One of the most important Modernist German graphic artists, Hans Hillmann designed 130 film posters between 1953 and 1974, including designs for landmark films such as Akira Kurosawa’s The Seven Samurai and Robert Bresson’s Pickpocket. Hillmann had as much of a signature as the auteurs whose films he interpreted, revered directors such as Jean- Luc Godard, Ingmar Bergman, Jean Cocteau, Michelangelo Antonioni, Federico Fellini and Luis Buñuel.
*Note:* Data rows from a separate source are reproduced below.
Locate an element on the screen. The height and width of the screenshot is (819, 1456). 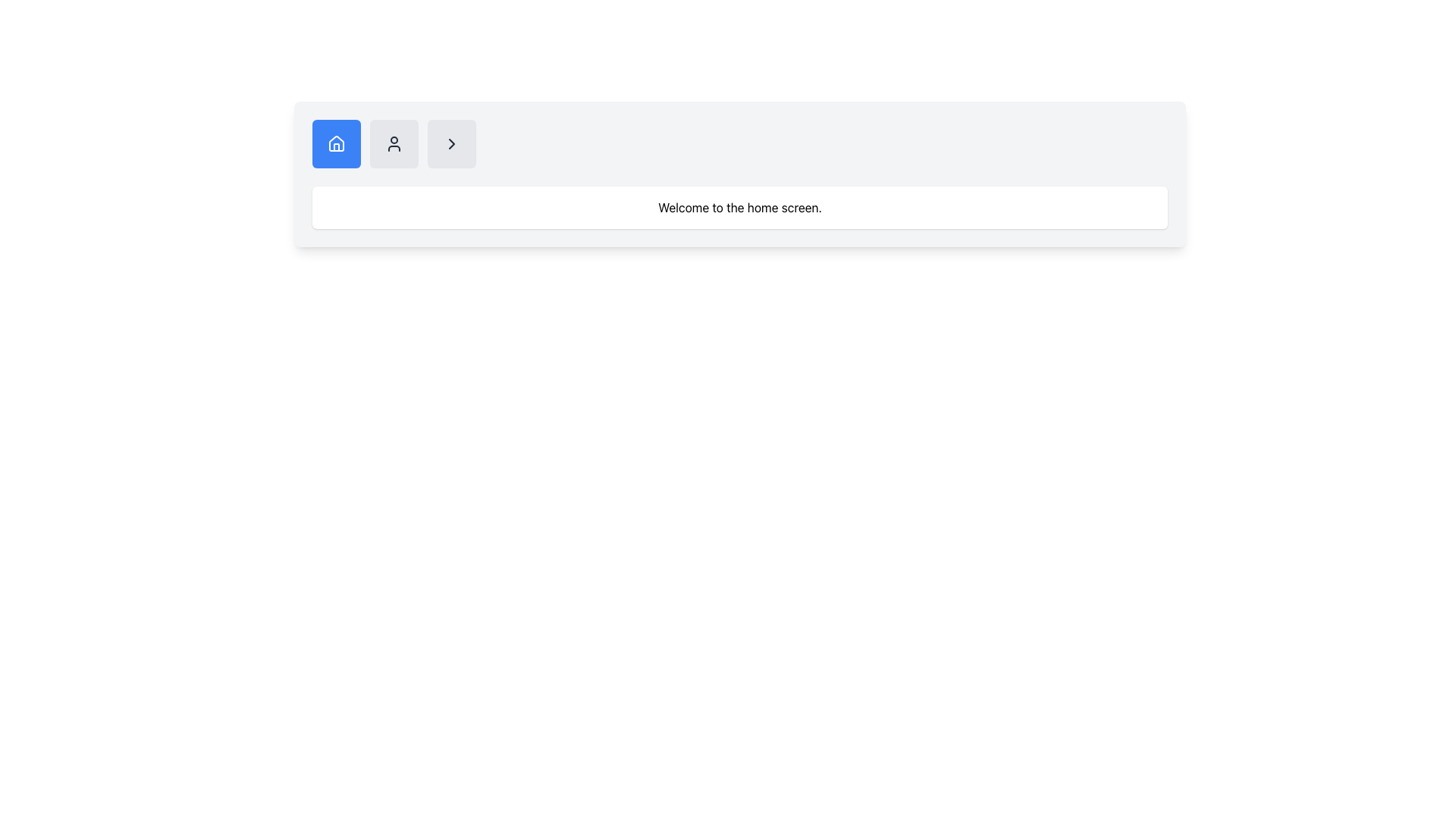
the right-pointing arrow icon in the navigation bar is located at coordinates (450, 143).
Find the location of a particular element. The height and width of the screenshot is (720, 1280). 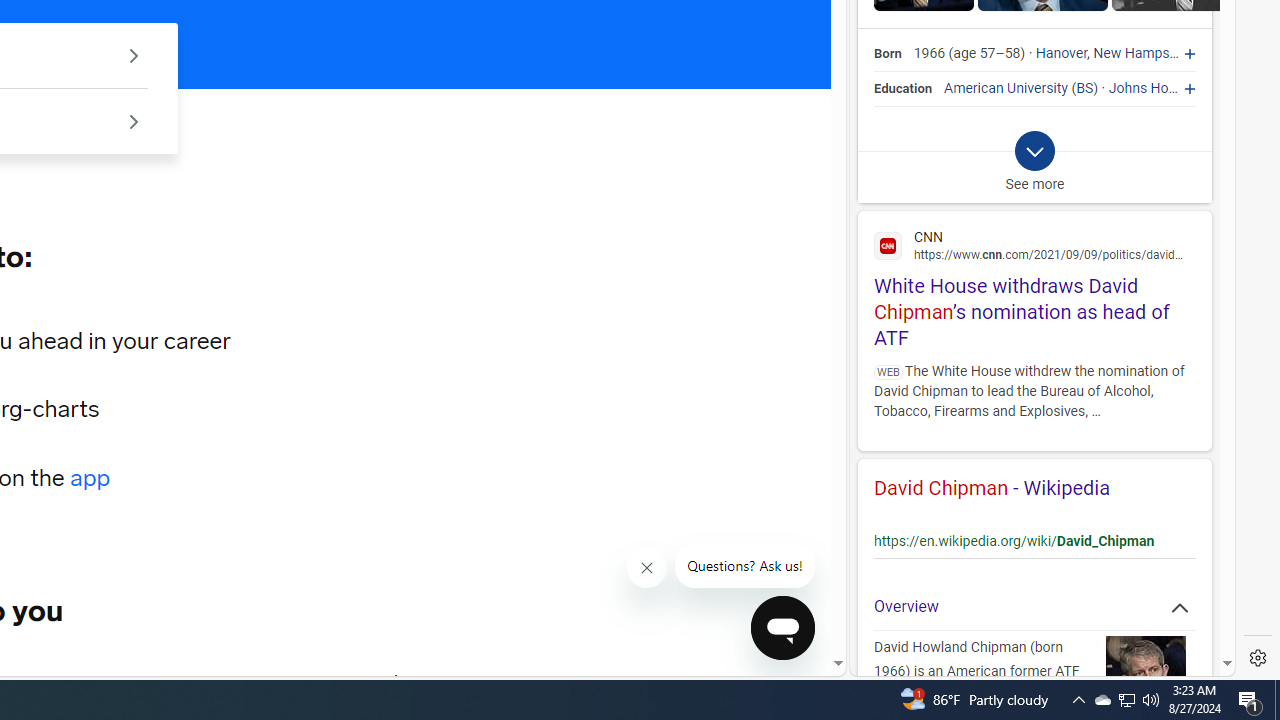

'BS' is located at coordinates (1084, 87).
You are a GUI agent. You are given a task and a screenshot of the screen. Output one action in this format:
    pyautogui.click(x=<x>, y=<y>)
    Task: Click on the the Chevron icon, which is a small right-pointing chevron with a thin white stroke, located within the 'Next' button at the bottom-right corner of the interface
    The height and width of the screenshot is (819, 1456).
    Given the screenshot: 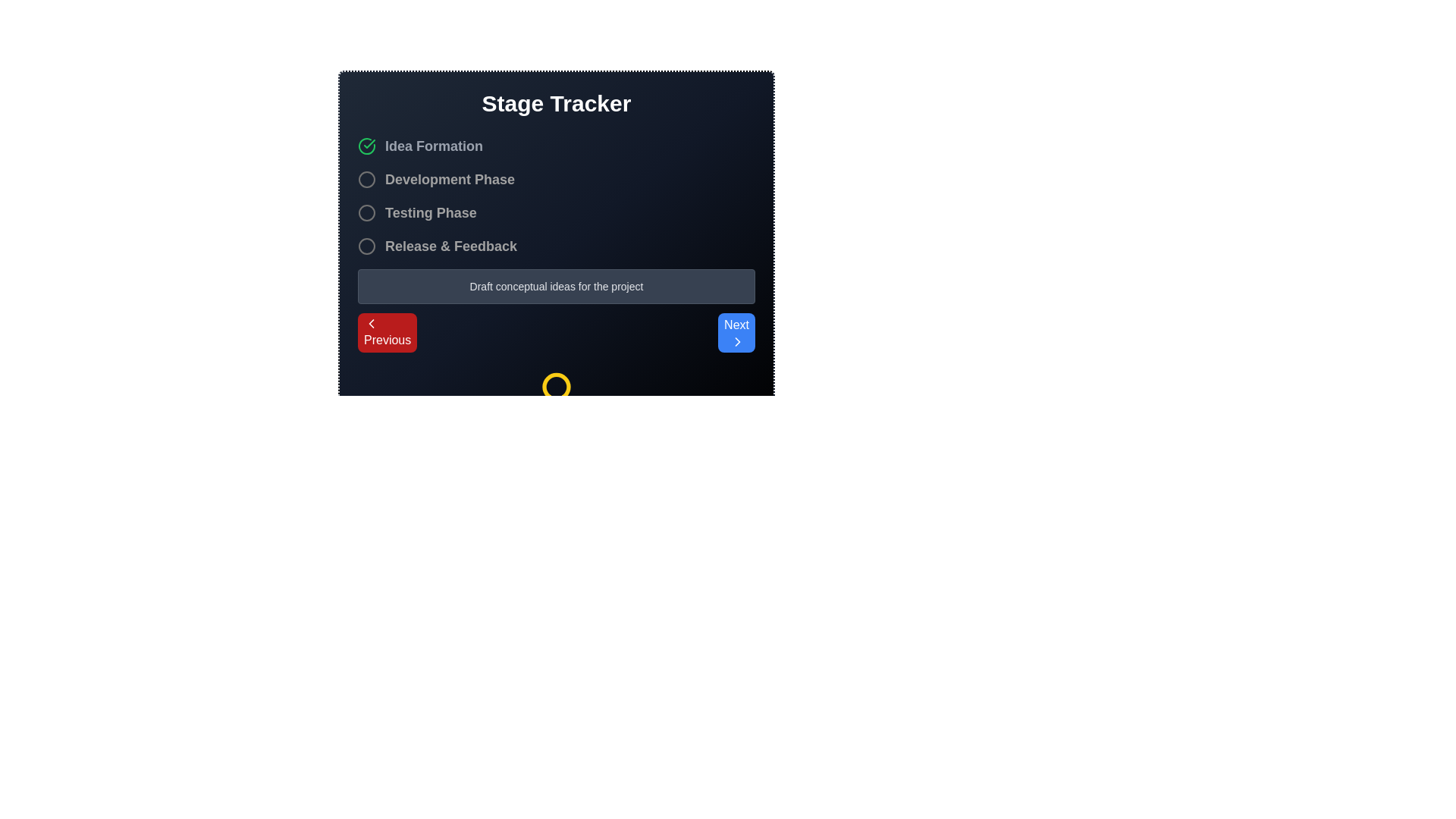 What is the action you would take?
    pyautogui.click(x=738, y=342)
    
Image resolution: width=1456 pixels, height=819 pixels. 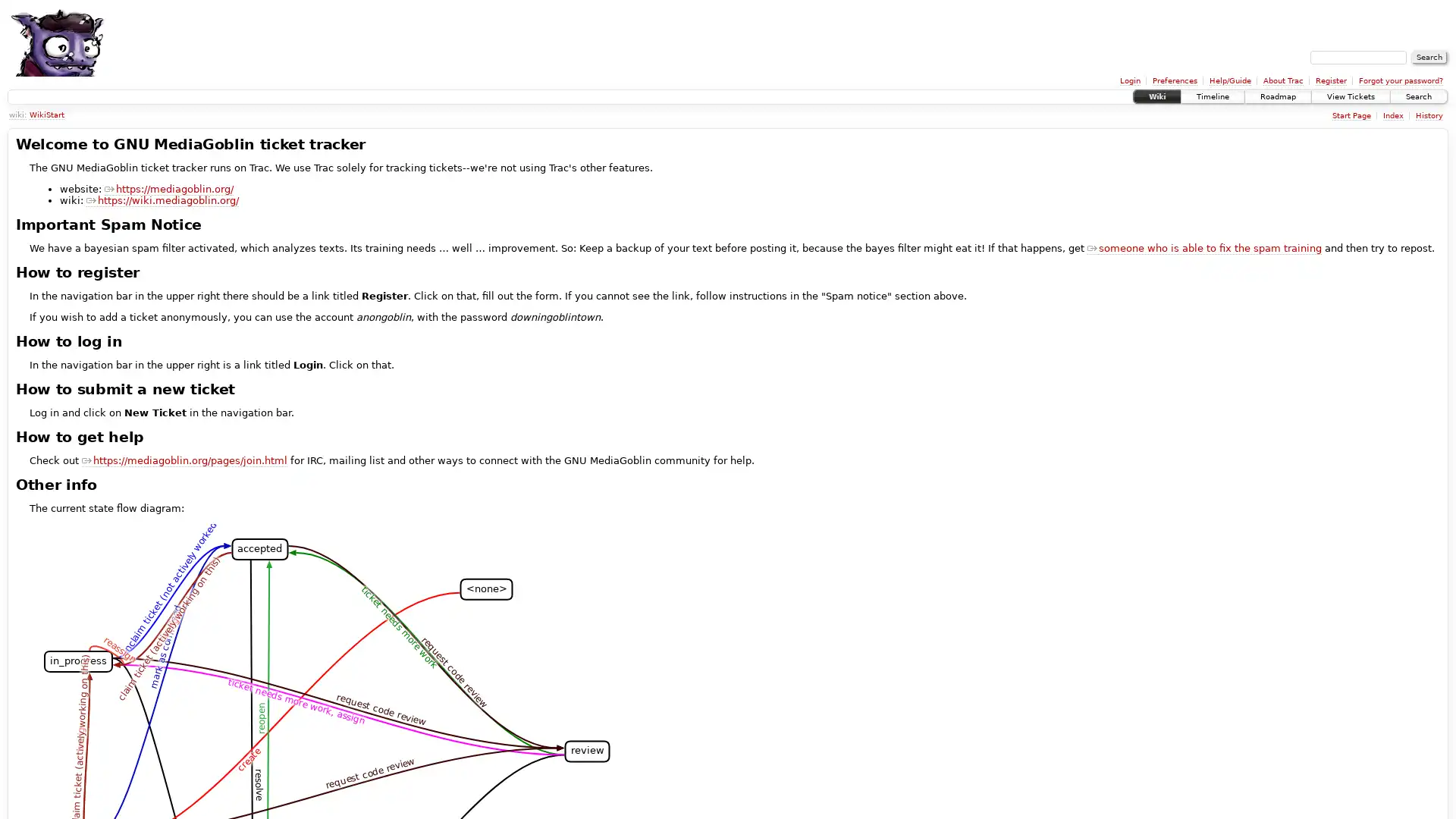 I want to click on Search, so click(x=1429, y=57).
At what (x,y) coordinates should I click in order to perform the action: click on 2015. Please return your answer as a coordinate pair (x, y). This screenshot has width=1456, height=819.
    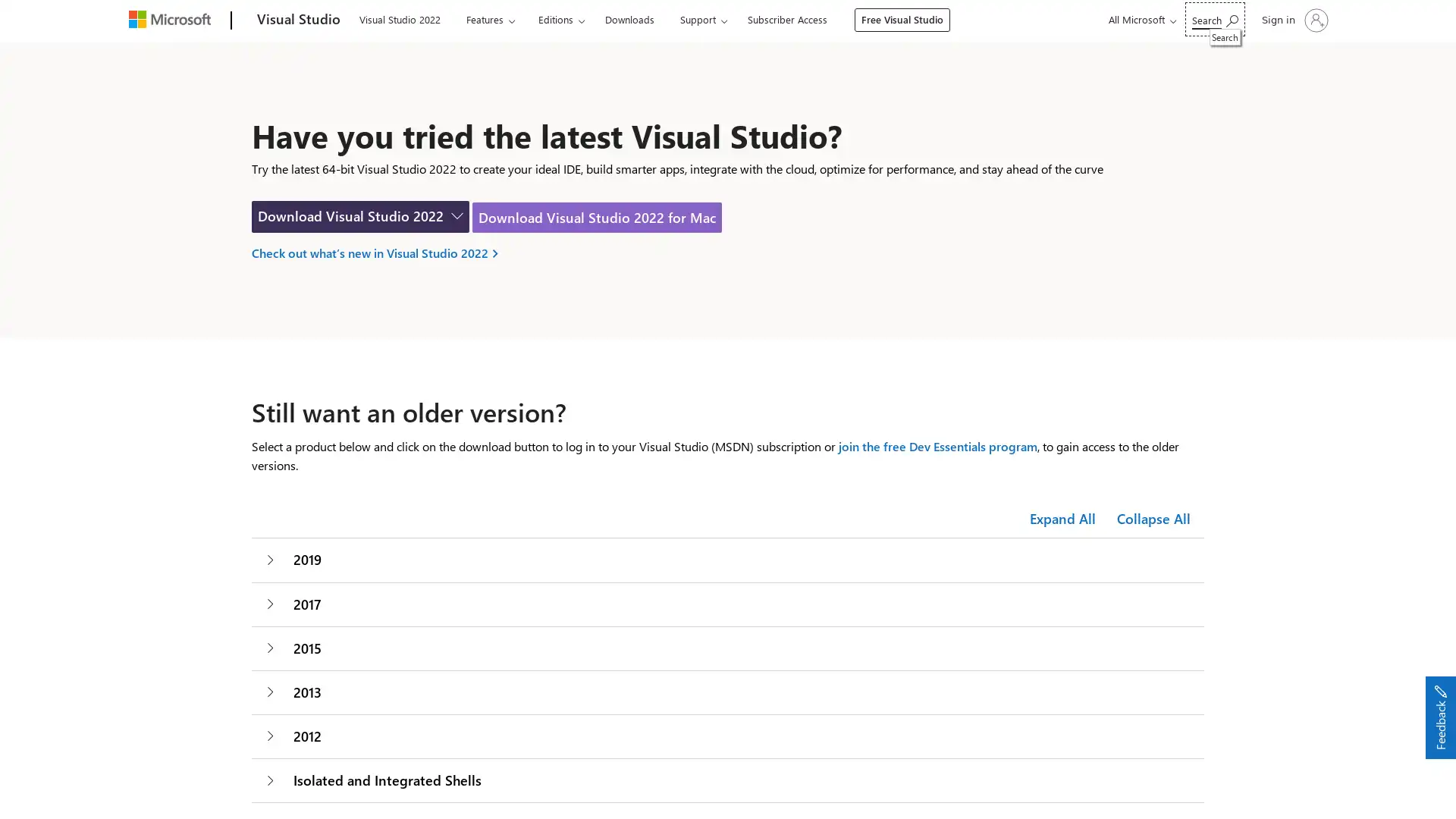
    Looking at the image, I should click on (728, 648).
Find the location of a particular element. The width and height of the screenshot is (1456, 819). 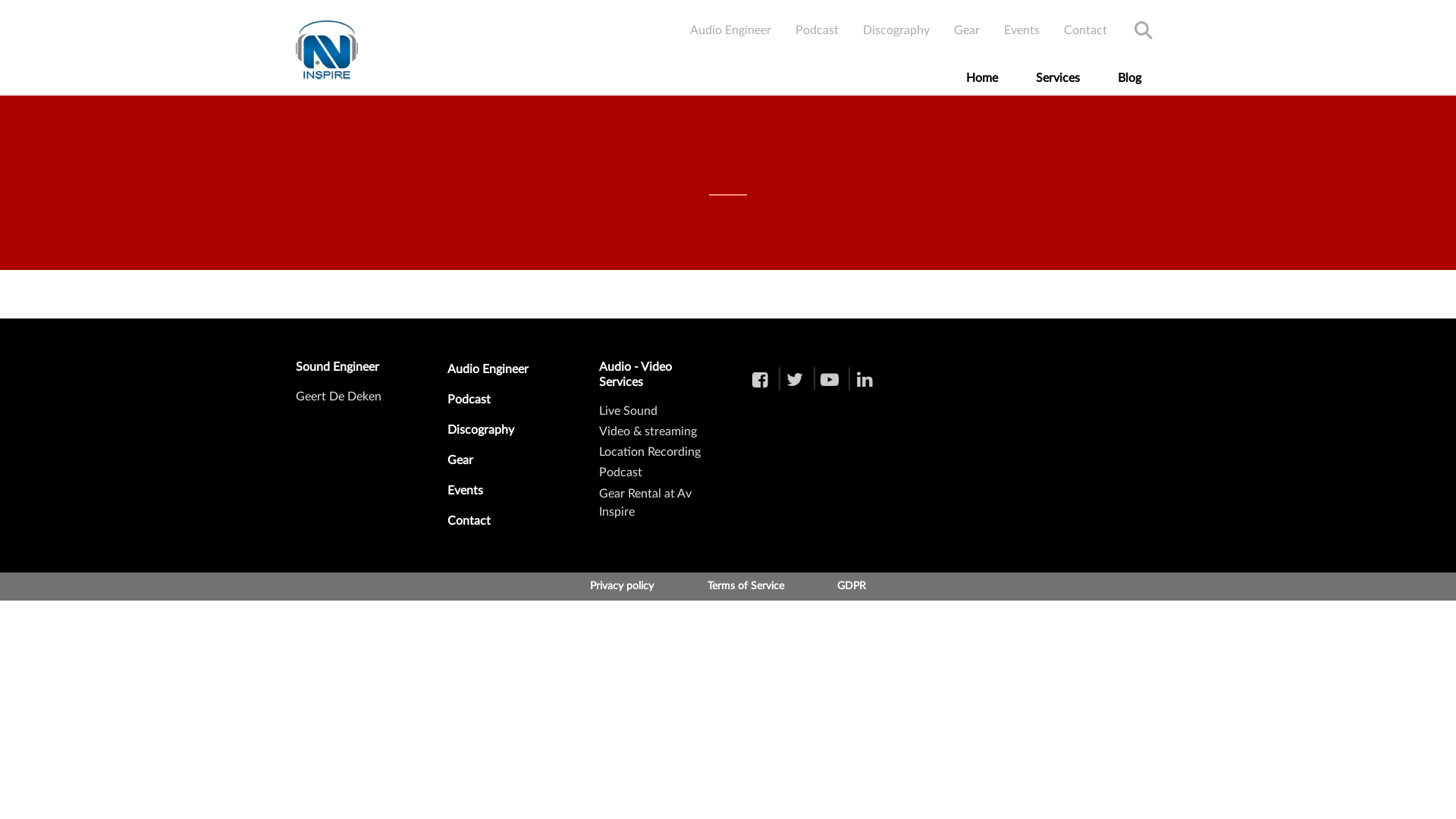

'Home' is located at coordinates (982, 78).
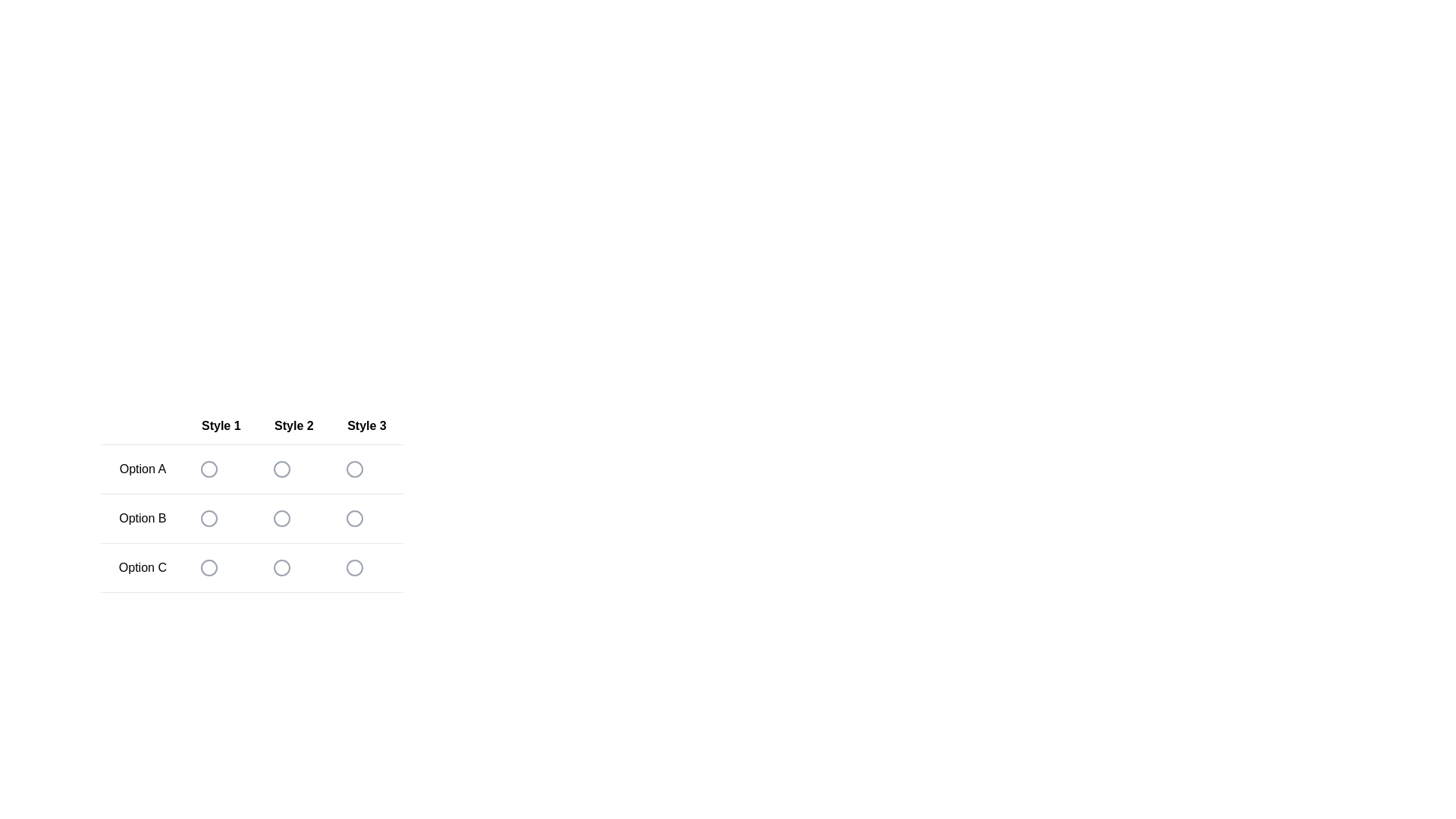 This screenshot has height=819, width=1456. I want to click on the radio button for 'Style 1' under 'Option B', so click(220, 517).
As a tribute to the designer and illustrator who died in May this year, Kemistry Gallery will hold an exhibition of Hillmann’s film posters from 21 August – 27 September. This will be the first presentation of his work in the UK and will give a full overview of the evolution of his style.
With his bold, daring creations, Hillmann transformed the art of film advertisement, but Germany’s equivalent of Saul Bass is not well-known in the UK. In the 1950s he used a painterly form of illustration, while throughout the 60s his designs increasingly included photography. Experimental motifs that often appear in his work include ripped paper and the use of multiple images, so the poster resembles a film strip. Meanwhile the designs he created in the late 1960s and 70s, show the influence that Minimalism had on him.
French director Alain Resnais and German filmmaker Edgar Reitz both personally commissioned posters for their films from Hillmann and he had a long partnership with Jean-Luc Godard, designing posters for the German releases of eight of Godard’s films. That Godard was a fan of Hillmann’s is without doubt: many of Hillmann’s designs can be seen in the background of his 1967 film 2 or 3 Things I Know About Her.
To accompany the exhibition the Goethe-Institut and the Institut Français in London will show a selection of films that Hans Hillman designed posters for, showing that fifty years on, Hillmann’s posters are still bringing new audiences to exciting and brave cinema. The films will include masterpieces such as 2 or 3 Things I Know About Her and Pickpocket as well as little-seen classics like Glauber Rocha’s Antonio das Mortes and Nicole Vedres’ Life Begins Tomorrow.
The exhibition is curated by film critic and curator Isabel Stevens and is organised with the help of the Museum Folkwang/German Poster Museum in Essen.